Republicans have a new talking point against Hillary Clinton's potential presidential candidacy, and boy is it a doozy. Apparently, because Clinton's husband had an affair with a White House intern close to 20 years ago, she now cannot point out that Republicans embrace a variety of viciously anti-woman policies.
First up, Kentucky Sen. Rand Paul, himself a 2016 hopeful, was asked on Meet the Press if he thinks Bill Clinton's inappropriate relationship with Monica Lewinsky would be fair game in a campaign against Hillary Clinton. After 174 words, Paul got around to saying "Now, it's not Hillary's fault." But first, he opened with:
Well, you know, I mean, the Democrats, one of their big issues is they have concocted and said Republicans are committing a war on women. One of the workplace laws and rules that I think are good is that bosses shouldn't prey on young interns in their office.
And I think really the media seems to have given President Clinton a pass on this. He took advantage of a girl that was 20 years old and an intern in his office.
Bill Clinton's actions were wrong! No one is defending them. That was also in 1995 and 1996. It is now 2014 and he is not a candidate for office. But
that didn't stop Joe Scarborough, who as a member of the House of Representatives voted to impeach Clinton in 1998, from taking up the argument. Calling it "an ugly chapter in our history," Scarborough compared it to the Iraq War—leaving out the part where more than 4,000 U.S. troops and more than 100,000 Iraqis died in the Iraq War, of course—and suggested that we should "let them go." But then he continued, "That said ..."
“If Hillary Clinton attacks the Republican Party’s handling of women and treatment of women and disrespect for women and suggests they’re misogynists etc., etc., etc., it does seem to be a fair question to ask right now a few years out, does the media have a responsibility to say, ‘Well, let’s see what happened when you were in the White House and how women were treated when you were in the governor’s mansion and the White House?’ Is that fair?”
Again, we're talking about something that happened nearly 20 years ago. And that Hillary Clinton was in all likelihood more opposed to than most of the rest of us. But mostly, as much as we would hope for appropriate behavior from our politicians, policy is actually more important.
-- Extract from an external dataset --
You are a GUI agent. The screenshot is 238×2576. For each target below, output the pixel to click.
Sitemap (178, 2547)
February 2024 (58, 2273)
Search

Bill Clinton was the president who signed the Violence Against Women Act when it was first passed; Republicans tried to weaken the Violence Against Women Act when it was reauthorized last year. Bill Clinton signed the Family and Medical Leave Act, and Democrats are now trying to pass
paid family leave to improve on the FMLA. That's another bill Republicans won't consider, along with other Democratic priorities like raising the minimum wage (which
disproportionately affects women) or passing the
Pregnant Workers Fairness Act. To say nothing of all the forced-ultrasound bills Republicans
have supported across the country.
If all Republicans have against Hillary is something an individual action by someone other than her nearly 20 years ago, and they're running with that this enthusiastically and this early, you know they're scared.